We take to the woods for many reasons. Thoreau famously wrote, “I went to the woods because I wished to live deliberately, to front only the essential facts of life, and see if I could not learn what it had to teach, and not, when I came to die, discover that I had not lived.” Most of us take to the woods for less philosophical reasons – to hike, run, snowshoe, mountain bike, or bird watch. Hidden amongst the Litchfield woods, however, are reminders of the way the land was used in the past.
There is little old growth forest left in Litchfield County. In the southern environs of the county the land was cleared for farms. In its northern reaches, Litchfield County’s woods were utilized for the charcoal needed to power iron furnaces. When these industries began to transform or fade away, the forests reclaimed their original territory, engulfing many man-made objects and alterations to the landscape.
Perhaps this is most true of the White Memorial Foundation, which owns approximately 5,000 acres in Litchfield and Morris. In these woods remain many implements of the county’s agricultural and industrial past.
One fascinating example is the base on which the White family’s windmill once stood. The explorer can find it on the appropriately named Windmill Hill, very near the White Memorial visitor center and museum. The proximity is no coincidence.

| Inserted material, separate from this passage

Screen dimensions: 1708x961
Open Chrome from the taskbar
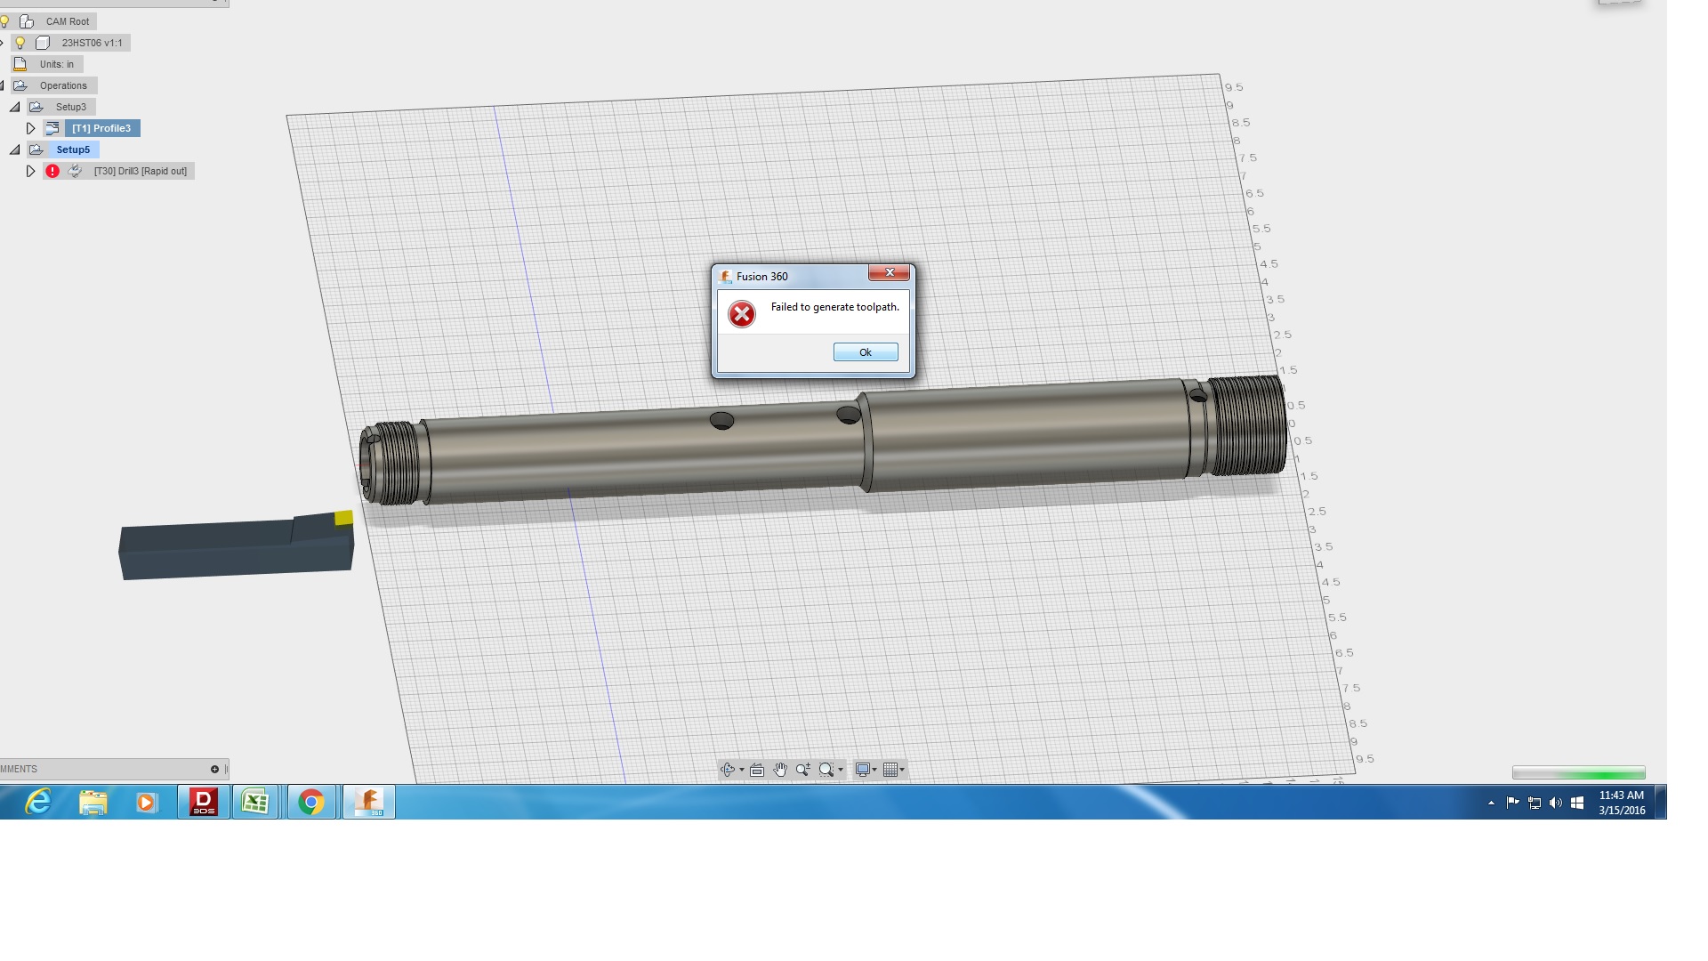(310, 803)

John Jay White, whose children established the foundation in the early 1900s, was a New York real estate magnate who moved from 5th Avenue to Litchfield in 1863. The home he built, Whitehall, in many ways epitomized the Victorian architectural fashion popular at the time.
On the top of a nearby hill White had a cistern built. A nearby windmill pumped water into the covered cistern. Pipes then brought the water more than a quarter mile to the house, which thus enjoyed natural water pressure.

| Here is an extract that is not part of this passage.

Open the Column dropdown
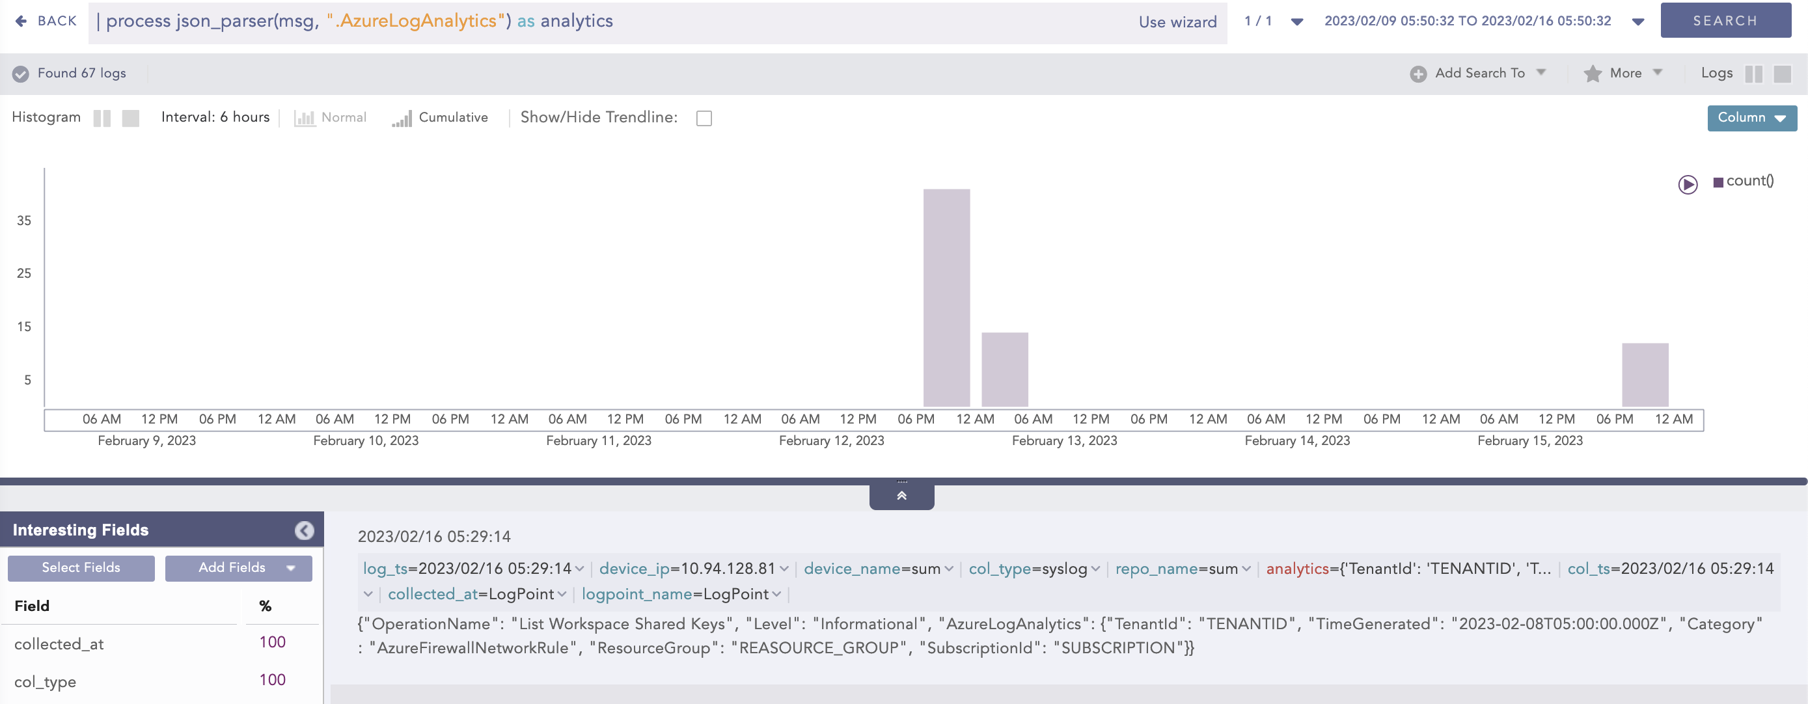The width and height of the screenshot is (1808, 704). [x=1751, y=118]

Today, a concrete slab marks the site of the cistern. A concrete structure stands nearby; it was built to house the electric pump that replaced the windmill but was rendered obsolete a number of years ago when a new well was dug.
Whitehall still stands, albeit in modified form, as the visitor center and museum of the White Memorial Foundation. Its top floor was removed and modifications made that erased the structure’s Victorian elements. Only in the carriage house are glimpses of the Victorian splendor that once marked the estate evident.